Hätte, hätte: Datenjournalismus mit den Bahnkundendaten

bahn2Vergangenen Sonntag sorgte eine Vorabmeldung von Spiegel Online für einige Aufmerksamkeit: Sie wies auf einen Artikel im neuen Print-Spiegel hin und behauptete gewohnt reißerisch, die Bahn wolle Kundendaten verkaufen (die Bahn dementierte). De facto, so sezierte es dann Malte Spitz, der sich sowohl den Print-Spiegelartikel angesehen hatte als auch das Kleingedruckte bei der Bahn, hatte SpOn den Text nicht richtig wiedergegeben. Es ging vielmehr darum, dass die Bahn bestimmte AGB geändert hat, um konzernintern die BahnBonus-Daten weitergeben zu können; also das Reiseverhalten derjenigen, die an dem Bonusprogramm teilnehmen, effektiver auswerten zu können, um die jeweiligen Kunden passgenauer mit Werbung zu beschicken (Targeting).

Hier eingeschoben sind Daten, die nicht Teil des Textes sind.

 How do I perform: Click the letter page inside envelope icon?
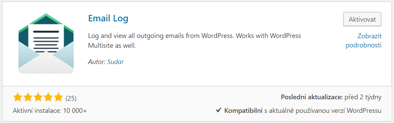point(46,38)
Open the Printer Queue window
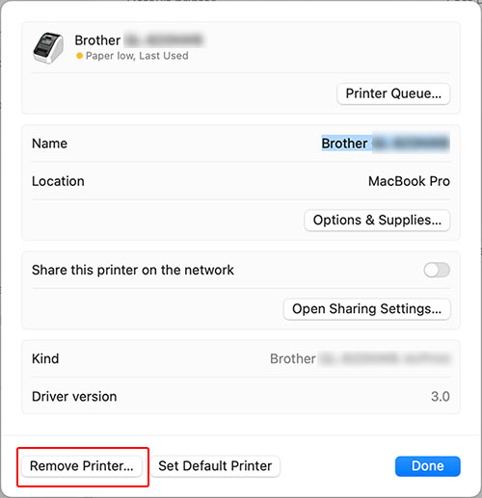 (x=393, y=93)
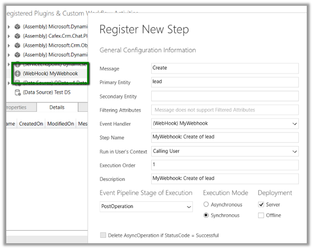Click the MyWebhook globe icon in tree

[17, 74]
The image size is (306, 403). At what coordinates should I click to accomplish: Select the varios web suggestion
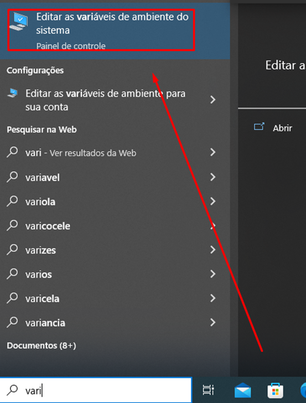115,274
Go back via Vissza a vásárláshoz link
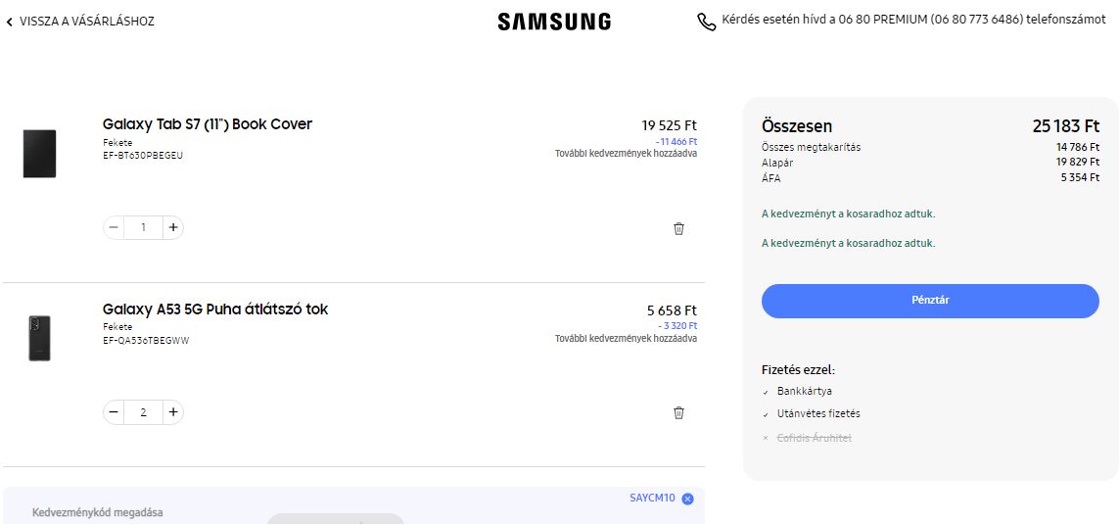Image resolution: width=1119 pixels, height=524 pixels. pos(86,22)
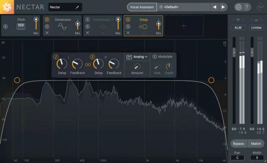Open the Pitch module keyboard icon
This screenshot has height=163, width=267.
(x=21, y=27)
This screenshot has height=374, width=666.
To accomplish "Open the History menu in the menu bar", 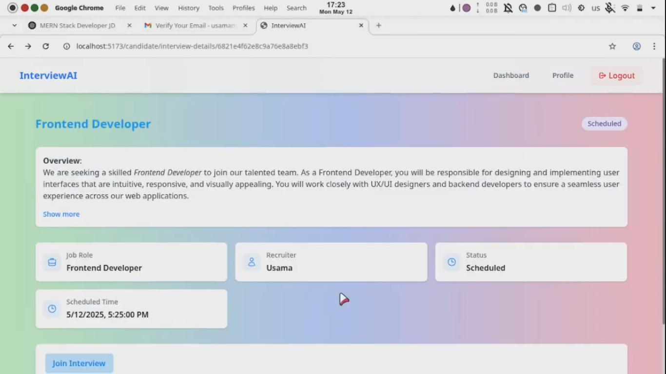I will 188,8.
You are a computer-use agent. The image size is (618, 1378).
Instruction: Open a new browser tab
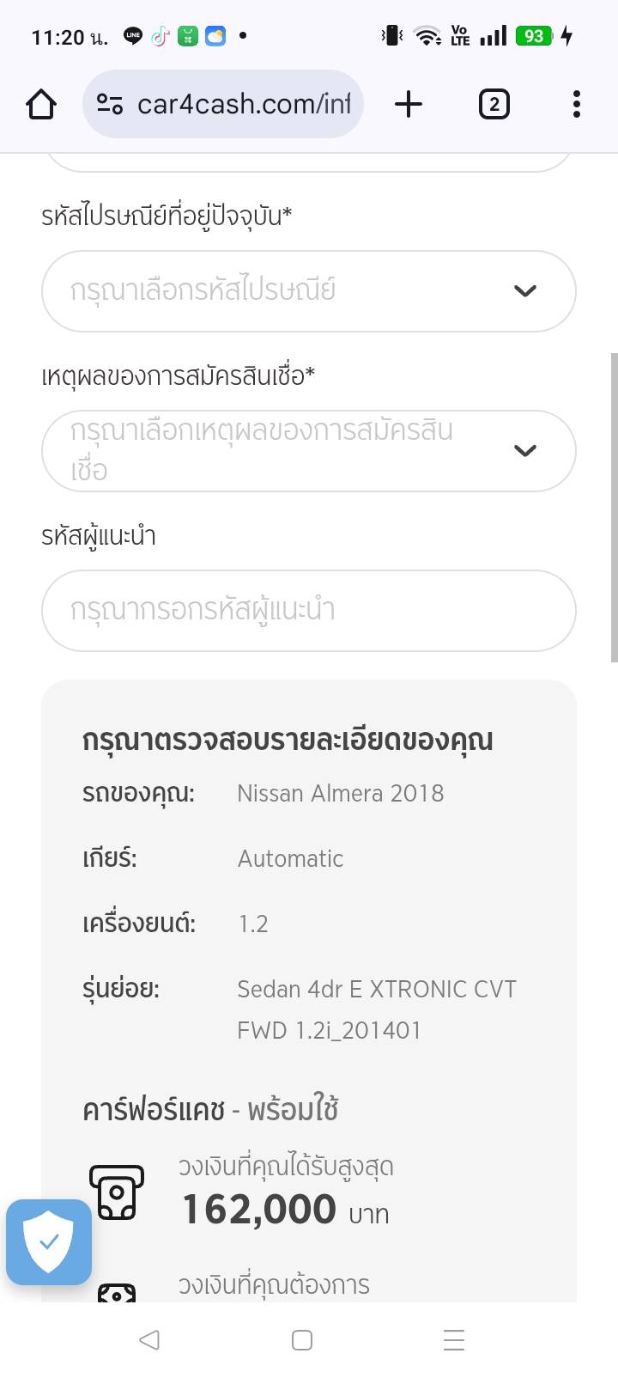(x=409, y=105)
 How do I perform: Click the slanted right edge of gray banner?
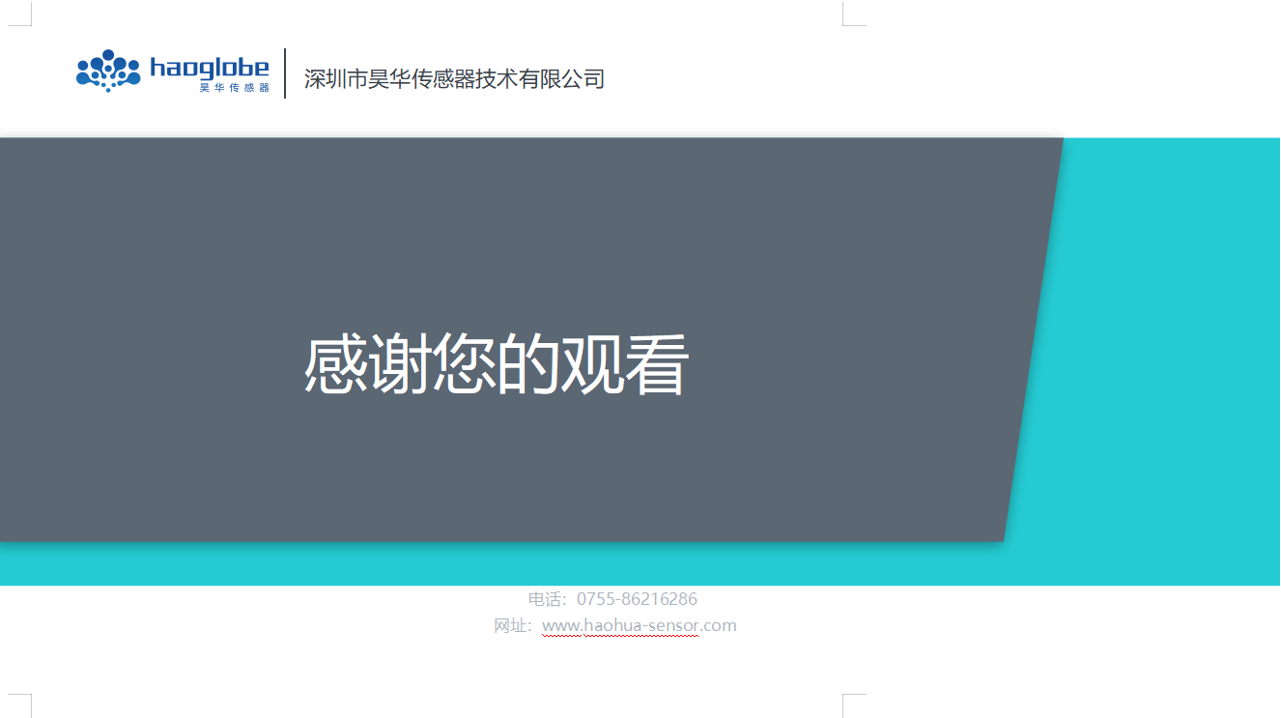coord(1033,338)
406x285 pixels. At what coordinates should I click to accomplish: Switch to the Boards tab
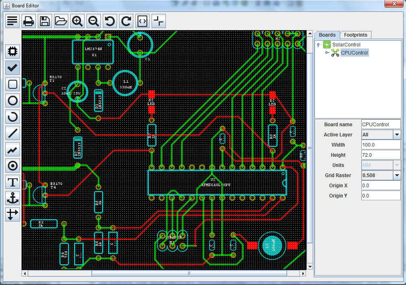coord(327,35)
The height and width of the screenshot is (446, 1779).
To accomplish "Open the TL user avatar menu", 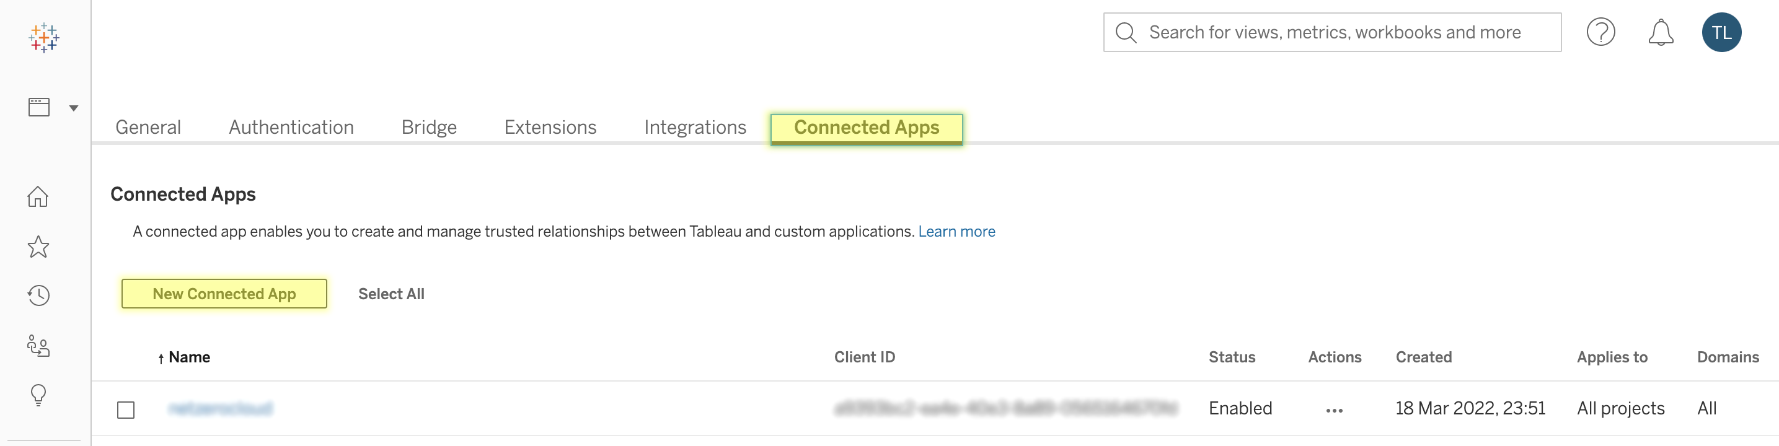I will tap(1721, 32).
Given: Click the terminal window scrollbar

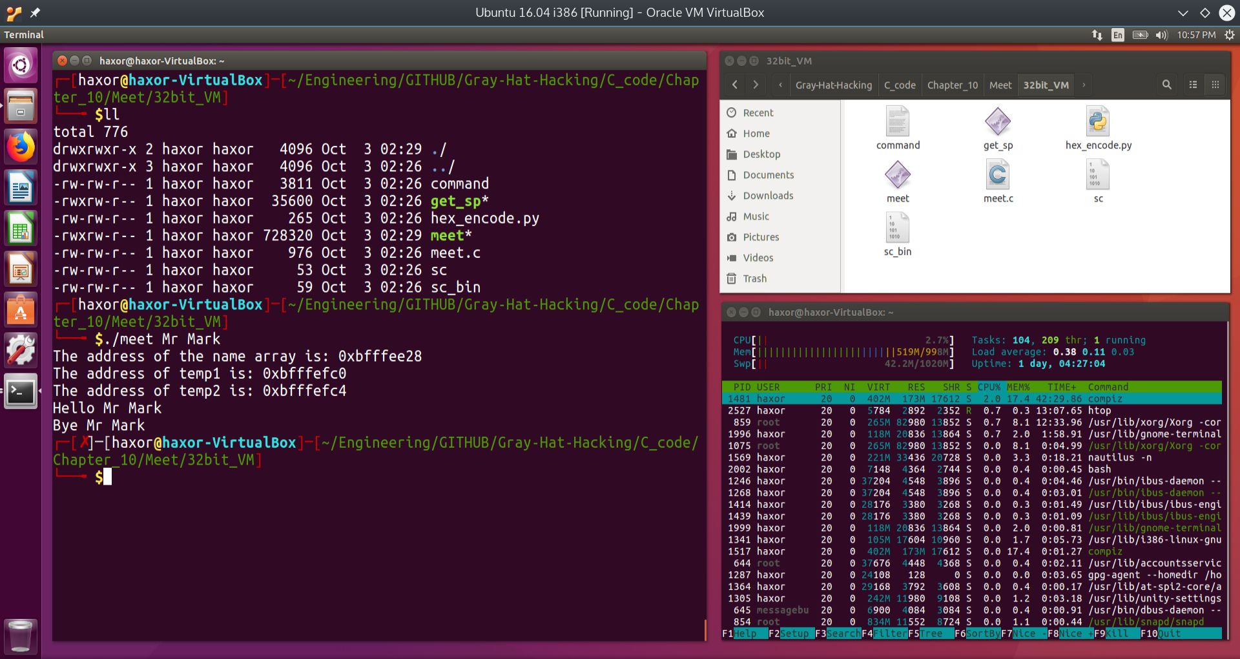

Hätte nun ein Medium eine Datenjournalismus-Taskforce, was wäre möglich gewesen? Die Geschichte kam am Sonntagmorgen um 8 Uhr auf. Ein Newswebsite, die am Montagvormittag eine Datengeschichte dazu gebracht hätte, hätte sicherlich Aufmerksamkeit auf sich gezogen.

Was hätte ein Datenteam also machen können?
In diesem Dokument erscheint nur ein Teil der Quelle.